## Stated task 1
According to the text on hydrogen-based transport fuels, how much oil does the world's transport consume each day?
## Stated task 2
Continue the text on hydrogen-based transport fuels, starting after its last sentence.

## Source document
################
Alongside battery drive, sustainable hydrogen is considered the major enabler when it comes to reducing carbon dioxide emissions from road traffic and other transport. Vattenfall is already working on several fuel projects with sustainable hydrogen as an important ingredient. But the possibilities are many – below we set out the most important ones.
The world's transport consumes almost 10 billion litres of oil per day. In a year this results in roughly 7 billion tonnes of carbon dioxide emissions. Petrol and other oil-based fuels must be replaced by something better to reduce the impact on our climate, and it needs to happen soon. Using batteries works well for passenger cars and shorter road transport, in many other cases, hydrogen-based fuels are more suitable, and the solutions are already there.
################
## Information shown

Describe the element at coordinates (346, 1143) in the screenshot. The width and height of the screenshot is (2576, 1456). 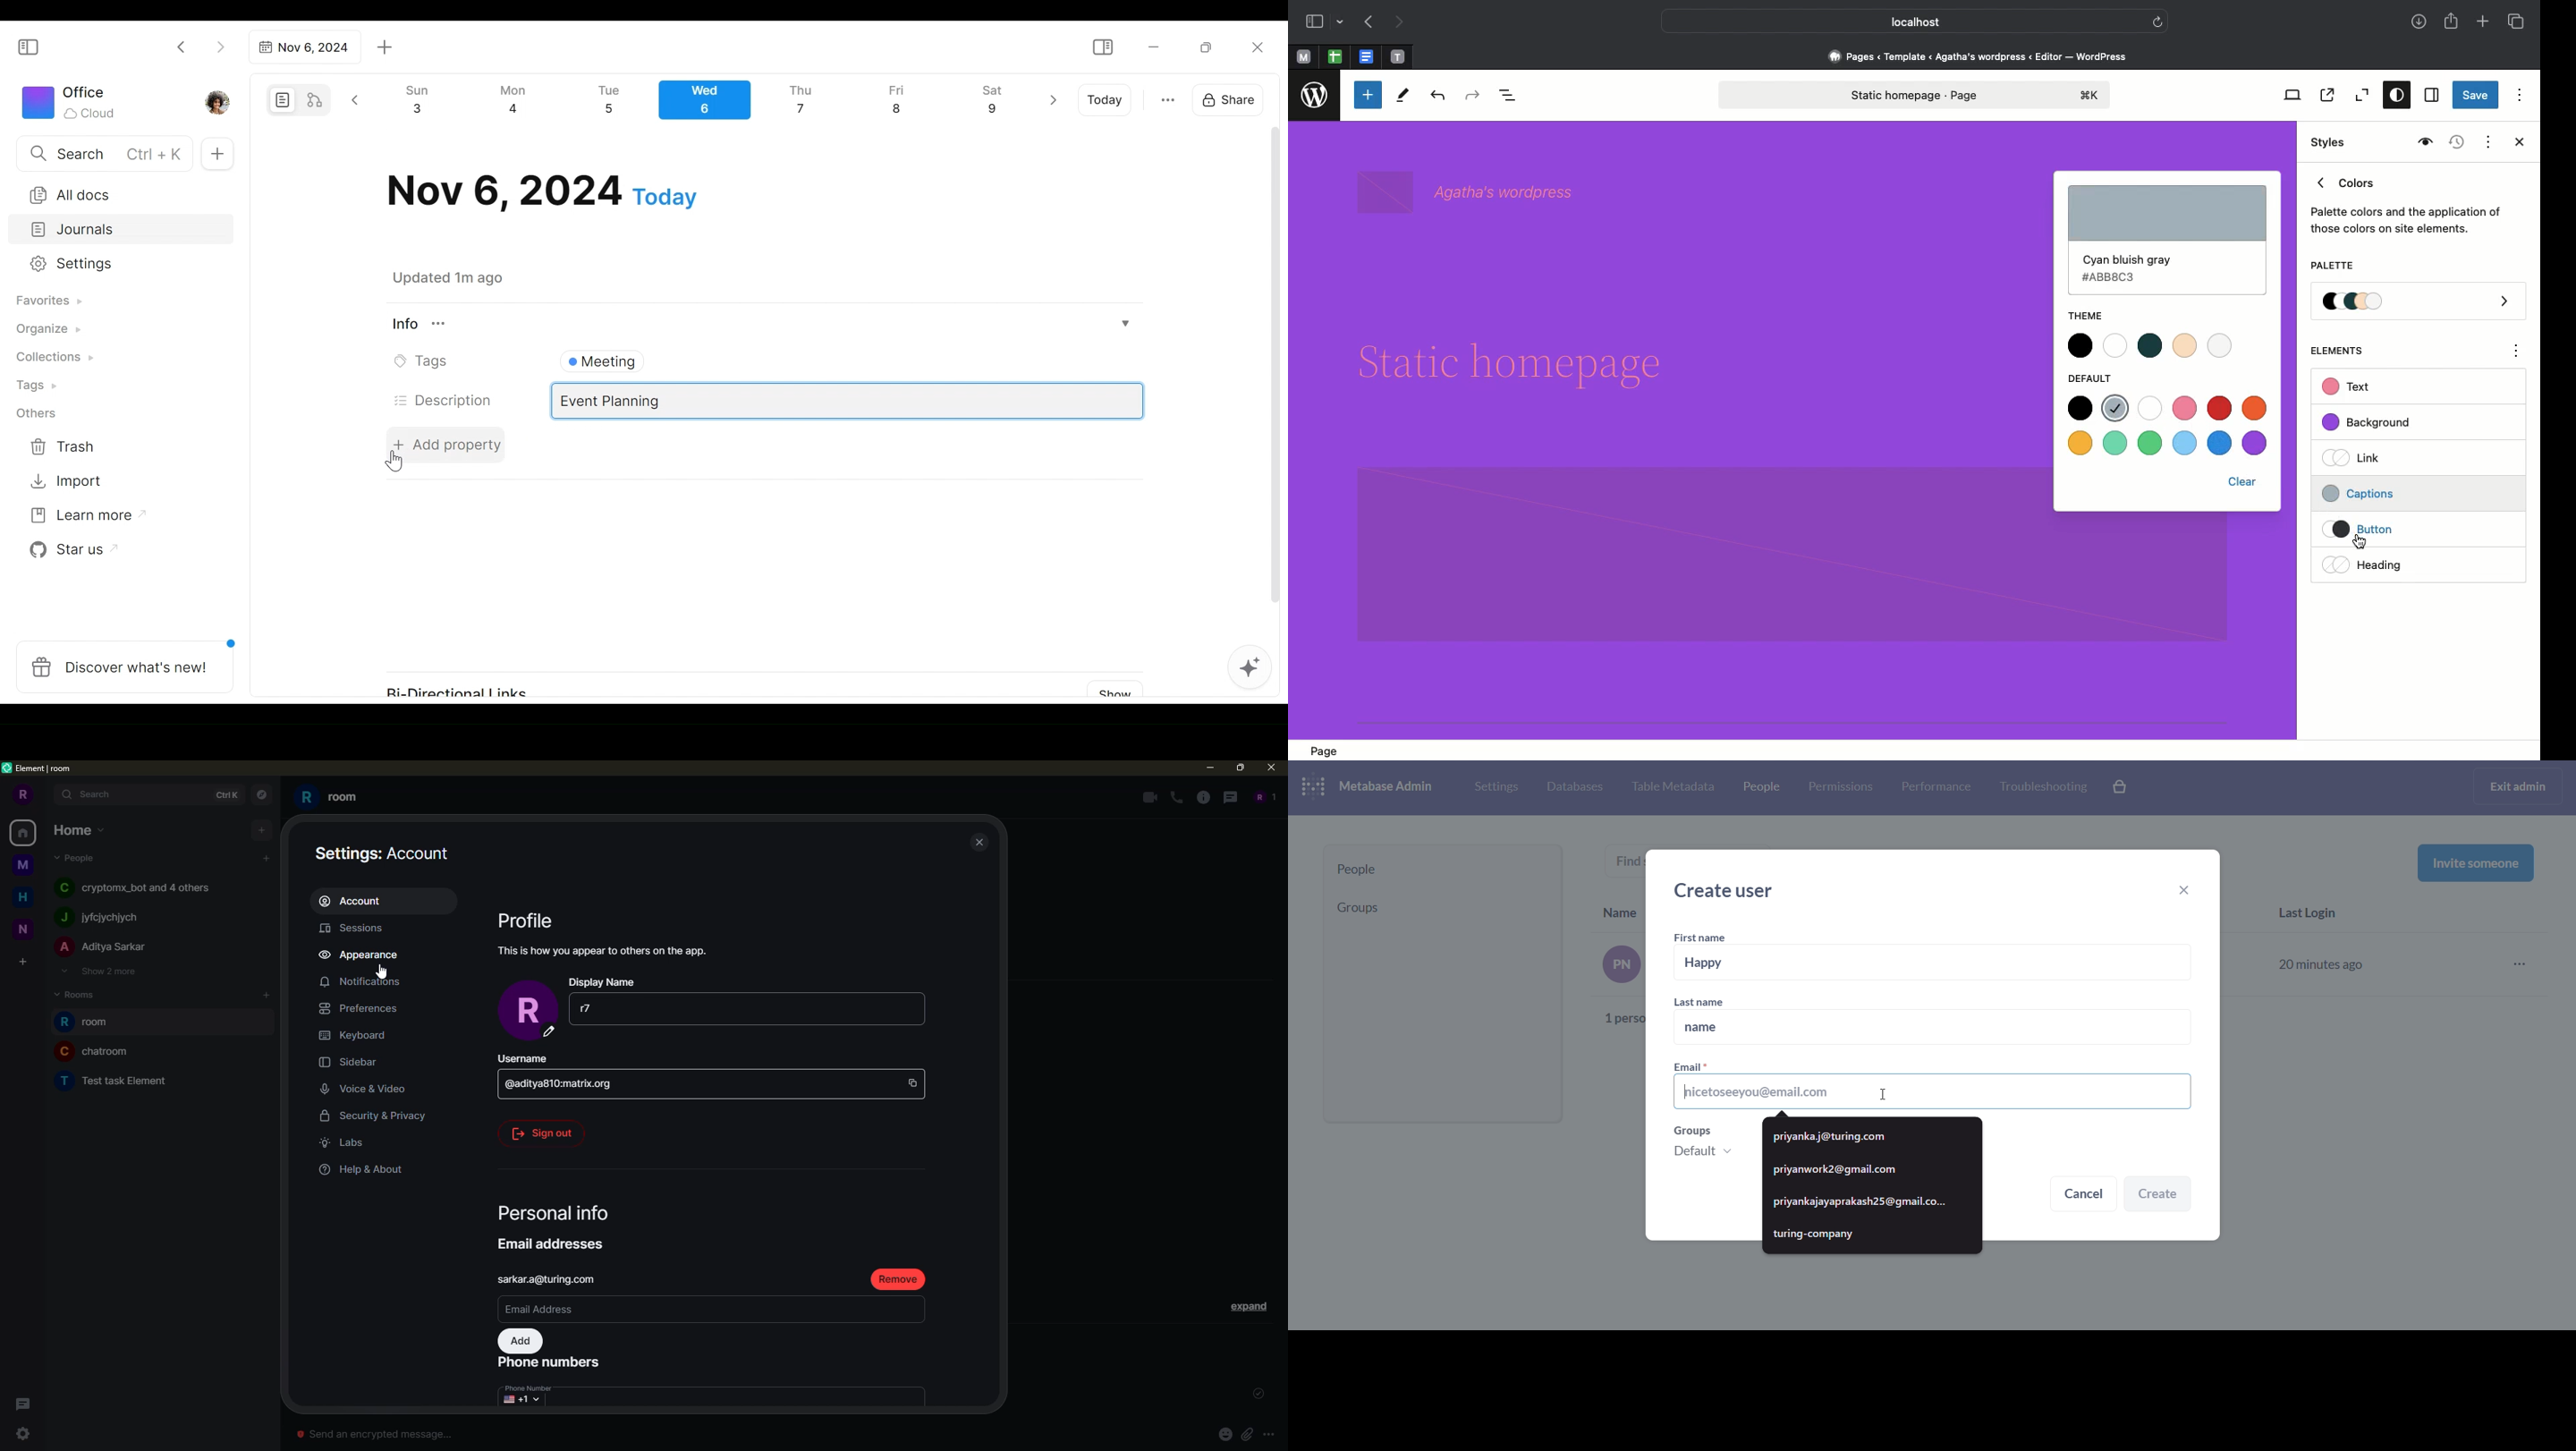
I see `labs` at that location.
################
## Answer 1
Almost 10 billion litres of oil per day.

## Answer 2
“Hydrogen is a good alternative when direct electrification is difficult, for example where excessively large and heavy batteries are required. Hydrogen can be used either directly as a fuel or to produce other fossil-free fuels”, says Mikael Nordlander, director Industry Decarbonisation at Vattenfall. He has for several years worked on developing the use of hydrogen, above all to drive climate change in industry processes. A project that has received a great deal of attention is HYBRIT in northern Sweden set up to produce fossil-free steel.
Offshore wind becomes sustainable aviation fuel
Currently, sustainable fuel production takes up most of Mikael Nordlander’s time. On the Swedish west coast, two fuel companies, St1 and Preem, plan to start the manufacturing of sustainable so-called electrofuels using hydrogen from offshore wind power and non-fossil carbon dioxide captured from emissions from the forest industry or similar.
The plans are for a total annual production of more than one million cubic meters of electrofuel, mainly to the aviation industry where the requirements for the mixing of sustainable fuel every year will get stricter. HySkies is another project for sustainable aviation fuel that Vattenfall is running together with Shell and SAS, among others.
Most obvious trend
But there are many ways hydrogen can power vehicles. For example, it can be used directly as fuel in an engine, or to produce electricity in a fuel cell. The question is which technology will in the future be dominant within the various transport sectors?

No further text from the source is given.